Operation Ordering (DAG)

State builds a Directed Acyclic Graph (DAG) of operations to determine execution order:

# From src/pyinfra/api/state.py:310-344
def get_op_order(self):
    ts: TopologicalSorter = TopologicalSorter()

    # Build DAG from each host's operation order
    for host in self.inventory:
        for i, op_hash in enumerate(host.op_hash_order):
            if not i:
                ts.add(op_hash)  # First op has no dependencies
            else:
                ts.add(op_hash, host.op_hash_order[i - 1])  # Depends on previous

    final_op_order = []

    try:
        ts.prepare()
    except CycleError as e:
        raise PyinfraError(
            "Cycle detected in operation ordering DAG.\n"
            f"    Error: {e}\n\n"
            "    This can happen when using loops in operation code"
        )

    while ts.is_active():
        # Sort operations that can run in parallel by line number
        node_group = sorted(
            ts.get_ready(),
            key=lambda op_hash: self.op_meta[op_hash].op_order,
        )
        ts.done(*node_group)
        final_op_order.extend(node_group)

    return final_op_order

DAG Example

from pyinfra.operations import apt, server

# These operations create a DAG:
apt.update()              # Op 1: No dependencies
apt.packages(             # Op 2: Depends on Op 1 (order matters)
    packages=["nginx"],
)
server.service(           # Op 3: Depends on Op 2 (nginx must be installed)
    service="nginx",
    running=True,
)

# State builds this DAG:
# Op 1 (apt.update)
#   ↓
# Op 2 (apt.packages)
#   ↓
# Op 3 (server.service)

Parallel Execution

State uses gevent for concurrent execution:

# From src/pyinfra/api/state.py:26-38
# Calculate max parallelism based on file descriptors
try:
    from resource import RLIMIT_NOFILE, getrlimit

    nofile_limit, _ = getrlimit(RLIMIT_NOFILE)
    MAX_PARALLEL = round((nofile_limit - 10) / 3)

> **Dataset excerpt**:
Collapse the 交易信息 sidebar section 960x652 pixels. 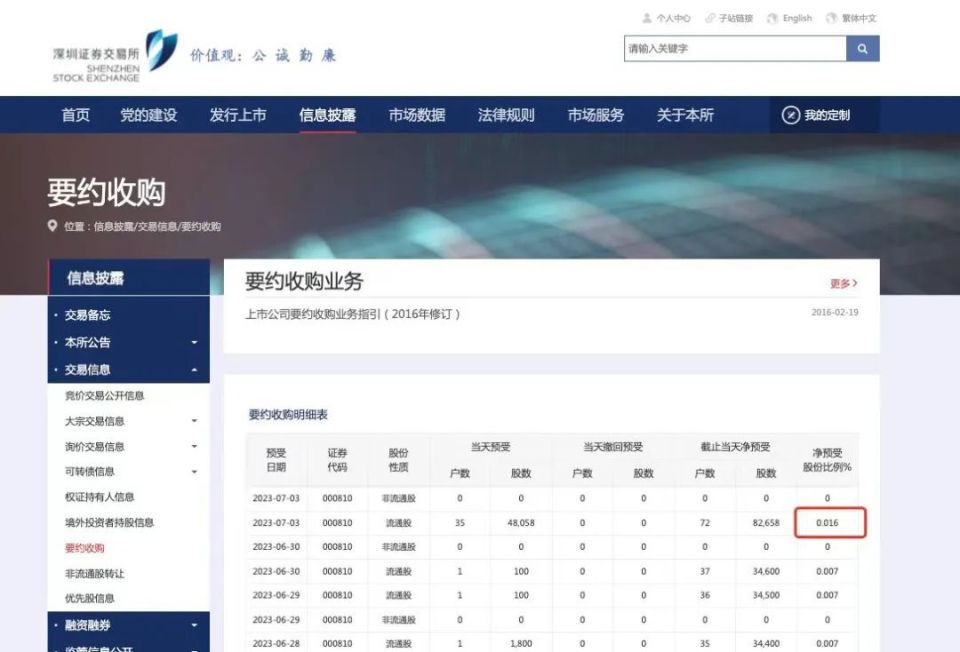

> **Aim**: Reproduce the passage of the operation-ordering text above between "State builds a" and "TopologicalSorter = TopologicalSorter()", inclusive, with no changes.

> **Response to this task**:
State builds a Directed Acyclic Graph (DAG) of operations to determine execution order:

# From src/pyinfra/api/state.py:310-344
def get_op_order(self):
    ts: TopologicalSorter = TopologicalSorter()